En algún momento de la infancia uno puede llegar a creer, como Adán, que su padre es Dios, por lo tanto, estaría bien empezar con la Biblia. Allí encontramos la conocida parábola del hijo pródigo. Como todos saben, el menor de dos hermanos pide a su padre la parte de la herencia que le corresponde y sale a ver el mundo. El derroche y el fracaso hacen que retorne a casa arrepentido y reciba el perdón por parte del padre. Pareciera que el autor de la Biblia insiste —por si no quedó claro con Adán— en que el padre es Dios. Rembrandt cuando pinta El regreso del hijo pródigo, la última o una de sus últimas obras, demuestra que ha leído la parábola de esa manera. Miremos el cuadro. El padre, anciano y cargado de sereno afecto, acoge entre sus brazos al hijo arrepentido. El muchacho está de rodillas, entregado, y su cabeza descansa sobre el pecho del padre. A la sumisión se suma la indigencia: viste harapos. Su hermano, por el contrario, que no se ha apartado del mandado paternal, luce prendas costosas y su actitud es condescendiente pero con una buena carga de majestad. Detrás, hay dos figuras que asisten al encuentro y que le dan al regreso un ritual público, la necesidad de que haya testigos de ese arrepentimiento. Pero como Rembrandt además de lector es un genio, la deidad no la aporta a través de las figuras sino que lo hace con la luz. ¿De dónde sale la luz en el cuadro? Pues, del padre, es decir, de Dios, ¿de dónde si no? Desde la frente del padre se irradia un resplandor que abarca al hijo rendido a sus pies y alcanza al rostro del hijo mayor. Todo lo demás se diluye en sombras. La luz del padre, la zona luminosa de verdad a la que el hijo regresa después de haber estado en las tinieblas.

El padre es Dios. Pero mucho después, el Lazarillo de Tormes viene a decirnos que Dios no existe: se puede ser huérfano y encontrar un lugar en el mundo. Empezando por la novela, que es central en la historia de la literatura y es tan huérfana como su protagonista.

## [DATOS DE ORIGEN]
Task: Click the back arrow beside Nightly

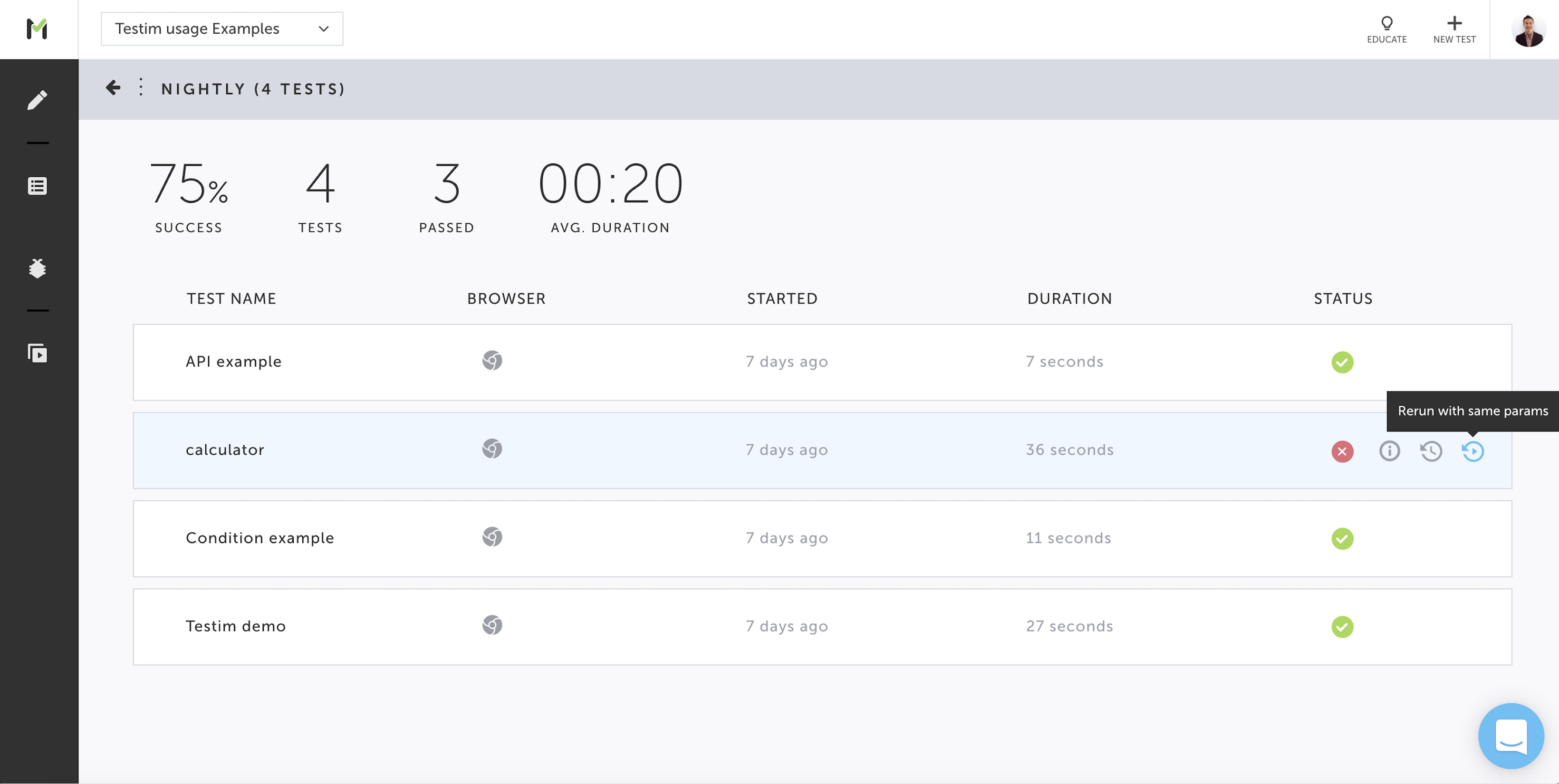Action: pos(113,88)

## [ACCIONES REQUERIDAS]
A – Responde estas preguntas sobre la página:
(i) ¿Qué viste el hijo menor en el cuadro de Rembrandt?
(ii) ¿Desde qué parte del padre se irradia el resplandor en el cuadro?
(iii) ¿Qué viene a decirnos el Lazarillo de Tormes?
B – Reproduce literalmente el fragmento de la página que va desde "El padre es Dios. Pero" hasta "como su protagonista.", ambos incluidos.
Las líneas no guardan relación con la página.

## [RESULTADOS POR TAREA]
A –
(i) Harapos.
(ii) Desde la frente.
(iii) Que Dios no existe.

B –
El padre es Dios. Pero mucho después, el Lazarillo de Tormes viene a decirnos que Dios no existe: se puede ser huérfano y encontrar un lugar en el mundo. Empezando por la novela, que es central en la historia de la literatura y es tan huérfana como su protagonista.